▶ Source records:
-=-=-=-=-

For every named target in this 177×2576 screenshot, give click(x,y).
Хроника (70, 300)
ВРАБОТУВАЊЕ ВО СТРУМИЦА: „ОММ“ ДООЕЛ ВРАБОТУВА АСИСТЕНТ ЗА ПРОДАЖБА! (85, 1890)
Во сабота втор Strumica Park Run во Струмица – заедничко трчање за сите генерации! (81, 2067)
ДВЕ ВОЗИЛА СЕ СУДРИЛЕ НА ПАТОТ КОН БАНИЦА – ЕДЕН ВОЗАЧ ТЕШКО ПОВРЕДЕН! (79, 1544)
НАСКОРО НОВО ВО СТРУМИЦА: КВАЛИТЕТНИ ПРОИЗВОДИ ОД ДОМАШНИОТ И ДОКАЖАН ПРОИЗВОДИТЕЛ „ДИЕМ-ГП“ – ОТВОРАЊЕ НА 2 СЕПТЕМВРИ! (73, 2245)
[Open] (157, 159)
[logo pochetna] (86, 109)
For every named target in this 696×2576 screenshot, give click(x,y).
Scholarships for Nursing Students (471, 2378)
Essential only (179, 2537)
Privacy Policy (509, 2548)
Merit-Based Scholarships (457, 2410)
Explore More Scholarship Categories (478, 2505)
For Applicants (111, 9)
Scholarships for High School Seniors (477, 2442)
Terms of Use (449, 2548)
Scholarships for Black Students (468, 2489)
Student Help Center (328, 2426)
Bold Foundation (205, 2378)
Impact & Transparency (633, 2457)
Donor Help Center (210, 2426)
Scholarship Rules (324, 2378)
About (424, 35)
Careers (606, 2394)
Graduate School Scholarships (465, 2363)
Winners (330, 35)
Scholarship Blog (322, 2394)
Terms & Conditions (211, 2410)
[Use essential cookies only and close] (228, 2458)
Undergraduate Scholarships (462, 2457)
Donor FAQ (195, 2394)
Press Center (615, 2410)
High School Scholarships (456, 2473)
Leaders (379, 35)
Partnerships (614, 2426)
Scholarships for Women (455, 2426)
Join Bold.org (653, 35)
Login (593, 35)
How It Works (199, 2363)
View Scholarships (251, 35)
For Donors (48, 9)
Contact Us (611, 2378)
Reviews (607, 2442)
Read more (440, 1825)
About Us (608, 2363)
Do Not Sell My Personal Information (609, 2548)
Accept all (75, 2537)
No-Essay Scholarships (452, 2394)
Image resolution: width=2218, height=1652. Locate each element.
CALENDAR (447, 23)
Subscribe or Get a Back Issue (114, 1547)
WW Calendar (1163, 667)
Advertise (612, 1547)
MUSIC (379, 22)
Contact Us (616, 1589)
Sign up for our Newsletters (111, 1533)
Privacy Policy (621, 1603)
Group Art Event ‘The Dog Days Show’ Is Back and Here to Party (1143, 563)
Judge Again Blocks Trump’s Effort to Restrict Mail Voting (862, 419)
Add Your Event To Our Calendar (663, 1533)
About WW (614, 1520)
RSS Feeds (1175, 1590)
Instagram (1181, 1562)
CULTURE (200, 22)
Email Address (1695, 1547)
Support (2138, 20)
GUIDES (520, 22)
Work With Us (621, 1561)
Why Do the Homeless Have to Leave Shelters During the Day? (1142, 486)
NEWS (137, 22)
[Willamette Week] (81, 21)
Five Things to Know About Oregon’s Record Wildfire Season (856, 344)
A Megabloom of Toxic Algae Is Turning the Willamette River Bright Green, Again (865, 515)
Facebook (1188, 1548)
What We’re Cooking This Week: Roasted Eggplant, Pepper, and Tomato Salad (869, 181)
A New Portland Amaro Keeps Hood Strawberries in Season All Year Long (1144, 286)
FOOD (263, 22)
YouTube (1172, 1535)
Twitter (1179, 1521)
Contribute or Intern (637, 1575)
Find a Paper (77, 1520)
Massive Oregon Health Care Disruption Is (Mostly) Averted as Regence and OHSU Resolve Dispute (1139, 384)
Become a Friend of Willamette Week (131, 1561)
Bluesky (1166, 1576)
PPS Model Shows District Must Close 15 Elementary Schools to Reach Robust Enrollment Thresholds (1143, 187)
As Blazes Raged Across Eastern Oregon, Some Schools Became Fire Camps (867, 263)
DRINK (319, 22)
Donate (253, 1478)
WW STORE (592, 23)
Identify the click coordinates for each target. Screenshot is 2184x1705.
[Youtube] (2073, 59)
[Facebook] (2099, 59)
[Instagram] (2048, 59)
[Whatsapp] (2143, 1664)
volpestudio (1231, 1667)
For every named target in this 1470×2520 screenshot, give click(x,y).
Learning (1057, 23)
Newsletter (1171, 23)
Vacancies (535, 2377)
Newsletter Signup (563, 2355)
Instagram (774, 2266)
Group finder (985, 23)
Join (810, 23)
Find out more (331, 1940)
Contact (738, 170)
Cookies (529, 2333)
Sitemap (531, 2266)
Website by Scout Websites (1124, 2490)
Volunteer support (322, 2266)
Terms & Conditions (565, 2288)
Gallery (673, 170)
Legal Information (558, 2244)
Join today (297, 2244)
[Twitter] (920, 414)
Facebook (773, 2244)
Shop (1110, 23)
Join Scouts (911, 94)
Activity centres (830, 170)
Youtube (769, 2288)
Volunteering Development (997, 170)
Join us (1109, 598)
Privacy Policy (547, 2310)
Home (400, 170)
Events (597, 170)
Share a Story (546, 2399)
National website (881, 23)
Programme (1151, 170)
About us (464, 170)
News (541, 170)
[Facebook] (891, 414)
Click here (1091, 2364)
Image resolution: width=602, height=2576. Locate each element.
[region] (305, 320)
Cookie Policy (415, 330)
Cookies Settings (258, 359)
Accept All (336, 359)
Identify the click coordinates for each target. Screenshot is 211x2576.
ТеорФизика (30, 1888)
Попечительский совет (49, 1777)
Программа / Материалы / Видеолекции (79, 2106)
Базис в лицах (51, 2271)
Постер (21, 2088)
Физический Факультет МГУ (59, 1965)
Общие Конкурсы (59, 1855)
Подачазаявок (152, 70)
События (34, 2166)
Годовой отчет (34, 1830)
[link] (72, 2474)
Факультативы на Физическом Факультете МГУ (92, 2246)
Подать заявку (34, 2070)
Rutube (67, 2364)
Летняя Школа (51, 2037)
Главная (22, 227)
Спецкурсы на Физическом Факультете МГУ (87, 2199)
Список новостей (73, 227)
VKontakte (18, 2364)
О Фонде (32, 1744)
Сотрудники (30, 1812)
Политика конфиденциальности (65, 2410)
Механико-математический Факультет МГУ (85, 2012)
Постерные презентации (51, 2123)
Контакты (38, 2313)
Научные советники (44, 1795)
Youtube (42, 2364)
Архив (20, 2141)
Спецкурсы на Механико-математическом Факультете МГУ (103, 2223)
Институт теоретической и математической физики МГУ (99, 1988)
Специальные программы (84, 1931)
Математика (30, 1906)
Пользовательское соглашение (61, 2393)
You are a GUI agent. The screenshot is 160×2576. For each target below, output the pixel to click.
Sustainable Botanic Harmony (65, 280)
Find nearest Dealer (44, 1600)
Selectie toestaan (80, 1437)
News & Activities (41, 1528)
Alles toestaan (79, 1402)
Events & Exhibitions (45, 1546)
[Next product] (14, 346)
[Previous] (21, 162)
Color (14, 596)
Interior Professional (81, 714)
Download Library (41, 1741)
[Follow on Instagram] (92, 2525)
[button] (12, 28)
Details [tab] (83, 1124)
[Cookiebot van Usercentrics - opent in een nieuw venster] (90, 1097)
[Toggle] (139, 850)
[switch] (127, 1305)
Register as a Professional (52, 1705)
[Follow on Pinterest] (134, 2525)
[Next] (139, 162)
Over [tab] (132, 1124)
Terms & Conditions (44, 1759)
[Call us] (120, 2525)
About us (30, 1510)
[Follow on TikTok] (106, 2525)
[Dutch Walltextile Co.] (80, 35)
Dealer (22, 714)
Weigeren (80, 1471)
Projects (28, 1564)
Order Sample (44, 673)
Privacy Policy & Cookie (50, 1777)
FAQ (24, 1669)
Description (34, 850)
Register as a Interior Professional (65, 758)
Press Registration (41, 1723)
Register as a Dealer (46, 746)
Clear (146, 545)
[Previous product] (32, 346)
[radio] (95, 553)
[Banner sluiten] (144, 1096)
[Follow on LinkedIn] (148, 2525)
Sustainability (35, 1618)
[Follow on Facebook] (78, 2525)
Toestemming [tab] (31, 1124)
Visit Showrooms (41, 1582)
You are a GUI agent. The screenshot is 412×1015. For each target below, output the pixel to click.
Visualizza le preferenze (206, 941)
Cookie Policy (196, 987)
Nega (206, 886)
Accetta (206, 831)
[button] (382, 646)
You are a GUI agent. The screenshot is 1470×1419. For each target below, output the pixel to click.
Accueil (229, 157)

-=-=-=-=-

▶ Exercise goal:
Taking the line with "MUSIC (379, 22)" as the first and the line with "Facebook (1188, 1548)" as the last, retype that stretch of the data above exactly, with no other lines.

▶ Exercise result:
MUSIC (379, 22)
Contact Us (616, 1589)
Sign up for our Newsletters (111, 1533)
Privacy Policy (621, 1603)
Group Art Event ‘The Dog Days Show’ Is Back and Here to Party (1143, 563)
Judge Again Blocks Trump’s Effort to Restrict Mail Voting (862, 419)
Add Your Event To Our Calendar (663, 1533)
About WW (614, 1520)
RSS Feeds (1175, 1590)
Instagram (1181, 1562)
CULTURE (200, 22)
Email Address (1695, 1547)
Support (2138, 20)
GUIDES (520, 22)
Work With Us (621, 1561)
Why Do the Homeless Have to Leave Shelters During the Day? (1142, 486)
NEWS (137, 22)
[Willamette Week] (81, 21)
Five Things to Know About Oregon’s Record Wildfire Season (856, 344)
A Megabloom of Toxic Algae Is Turning the Willamette River Bright Green, Again (865, 515)
Facebook (1188, 1548)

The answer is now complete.